PASSAGE TO READ:
*** Block opens ***
Today answering a question on this site I found myself with a very interesting possible solution, because I accidentally deleted a part of the solution and that solution worked although it did not make sense for me.

Without further ado:

const regex = /([a-zA-Z]+)_([a-zA-Z]+_?[a-zA-Z]+?)((?:_\d+)+)/

const strings = [
        'AAAA_BBBB_CCCC_1_15_17'
        ,'AAAA_BBBB_1'
        ,'AAAA_BBBB_15_17'
        ,'AAAA_BBBB_CCCC_1_2'
    ]

strings.forEach(string => {
  const [fullMatch, ...groups] = string.match(regex)
  console.log(groups)
})

As you can see, I captured a group without capture using ((?:_\d+)+) , and on the site regex101 it works for all the languages, which until now are:

pcre (php)
*** Block closes ***
SUPPLIED MATERIAL:
*** Block opens ***
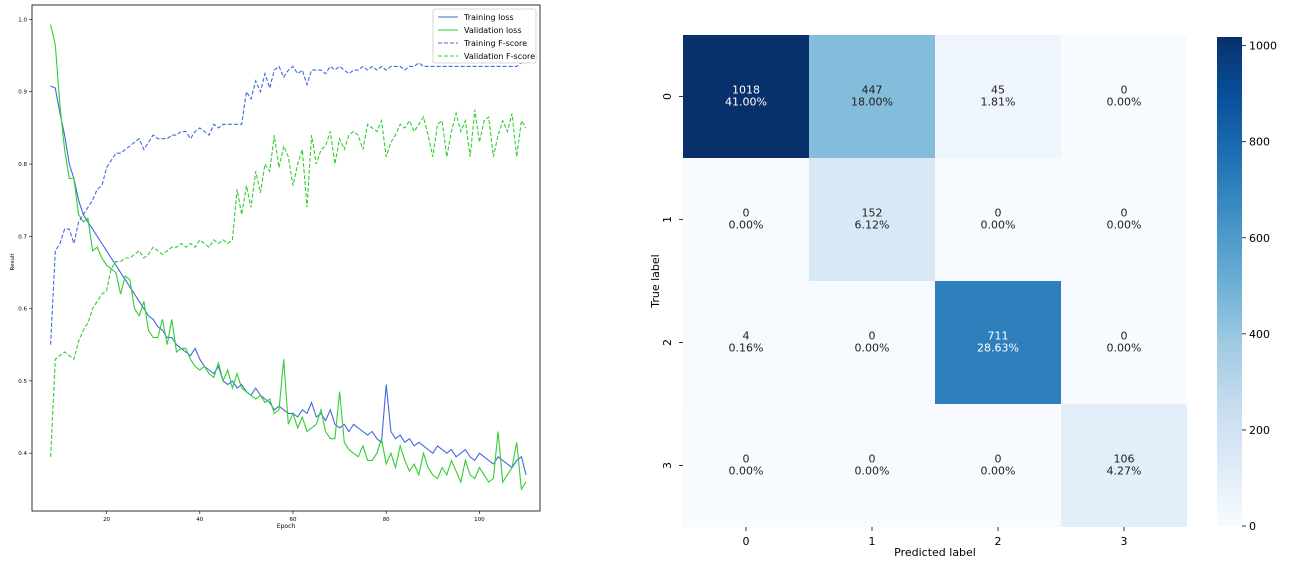 This screenshot has height=564, width=1294. Describe the element at coordinates (495, 44) in the screenshot. I see `legend-label: Training F-score` at that location.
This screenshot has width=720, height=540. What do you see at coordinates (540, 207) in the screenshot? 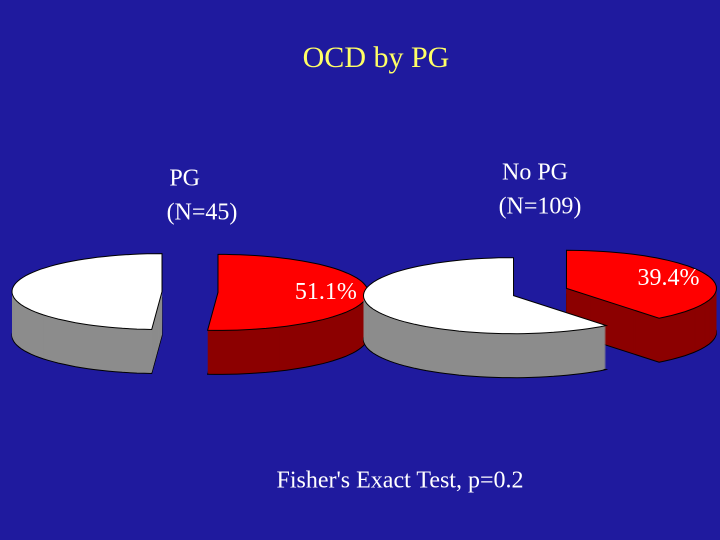
I see `pie-title: (N=109)` at bounding box center [540, 207].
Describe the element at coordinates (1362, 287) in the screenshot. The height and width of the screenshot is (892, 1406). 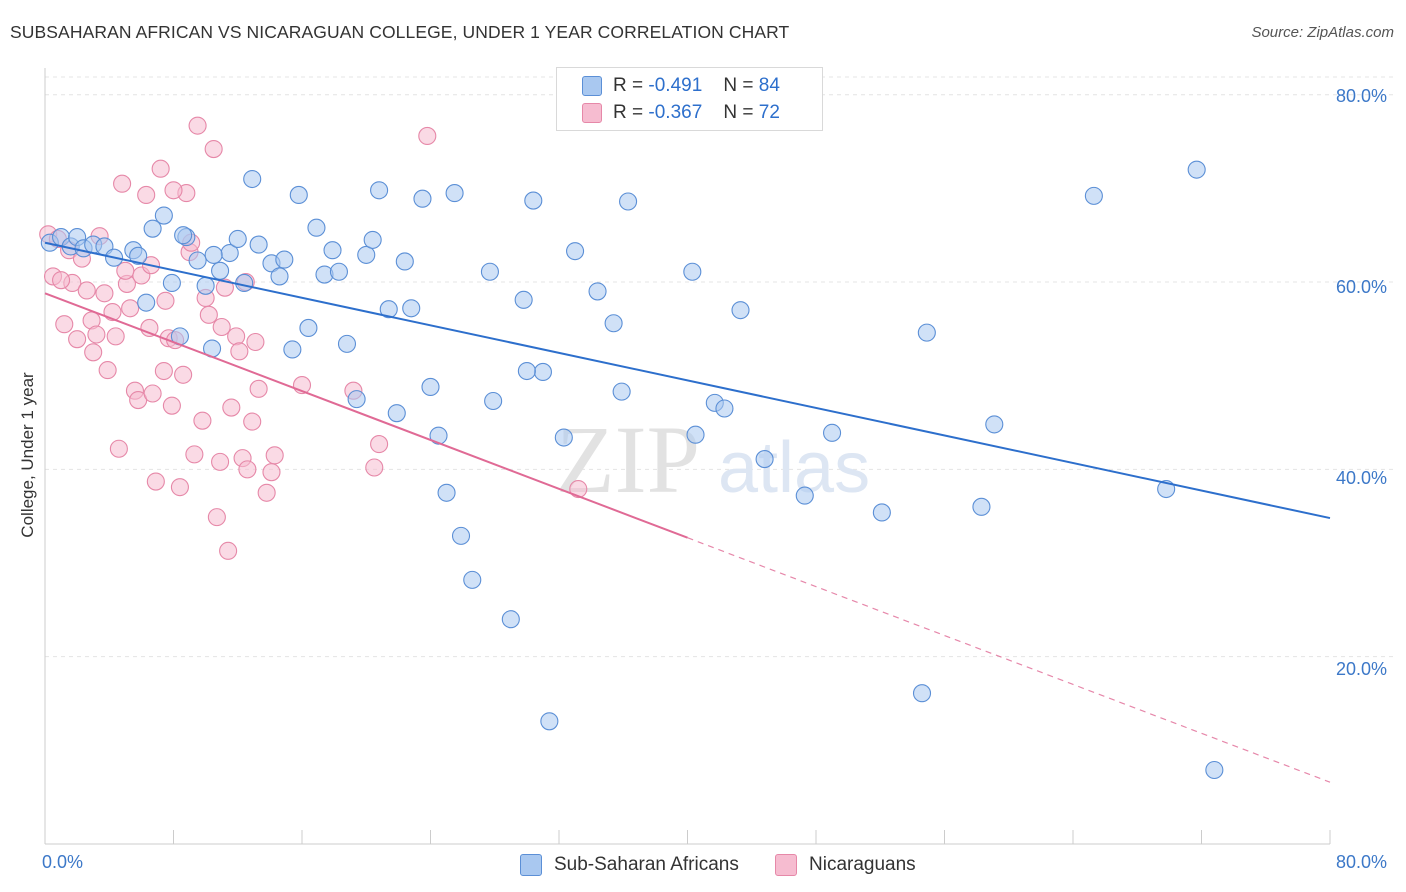
I see `y-tick-60: 60.0%` at that location.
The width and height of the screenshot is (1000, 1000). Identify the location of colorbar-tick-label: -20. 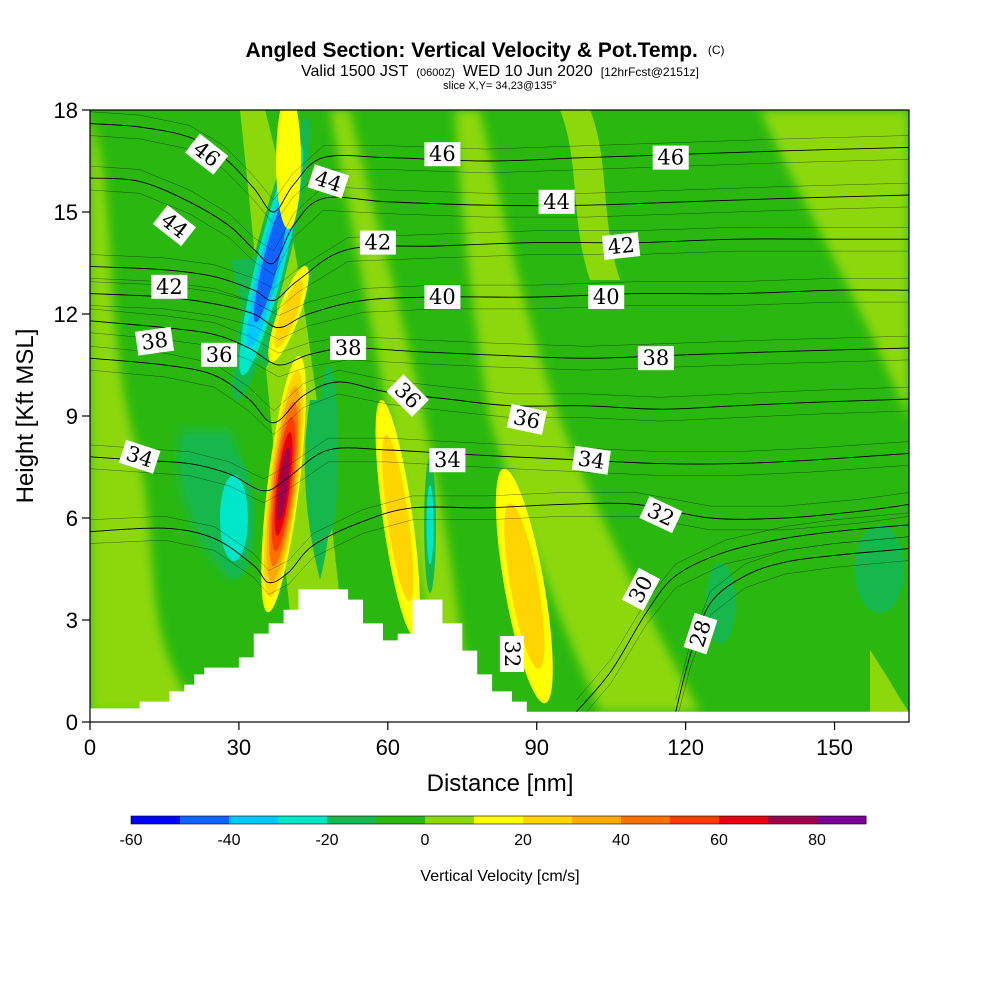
*** Block closes ***
DIRECTIONS: In the forum post about the regular expression, on which site does the writer say the pattern works for all the languages?

FINAL ANSWER: regex101